• _DATA PROVIDED_

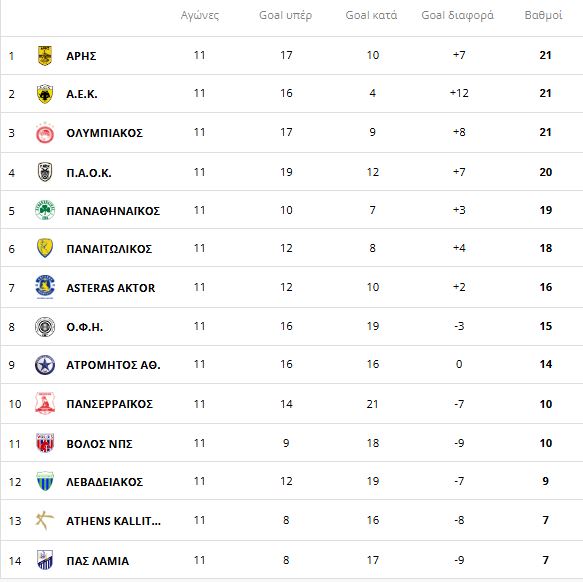Open the ΛΕΒΑΔΕΙΑΚΟΣ green shield logo
Image resolution: width=583 pixels, height=582 pixels.
pyautogui.click(x=45, y=482)
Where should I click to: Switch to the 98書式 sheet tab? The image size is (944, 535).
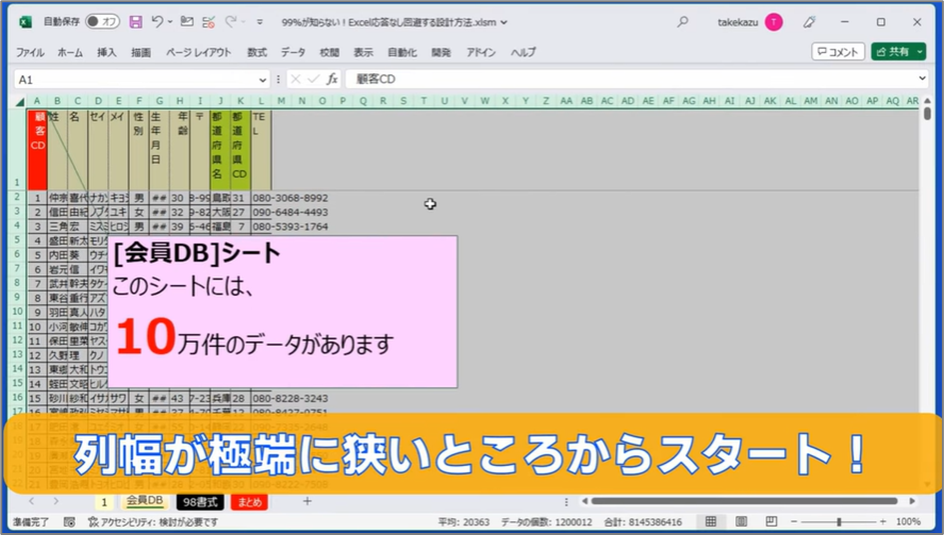[x=198, y=501]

• _OBJECTIVE_
Render the entries from the line holding "Where should I" through the last entry, inclusive, as a two-column CSV with the header entry_text,entry_answer and one row per entry. Put each field in double quotes, replace line breaks with spaces, and leave out the pictures.

• _EXERCISE RESPONSE_
entry_text,entry_answer
"Where should I click to: Switch to the 98書式 sheet tab? The image size is (944, 535).","[x=198, y=501]"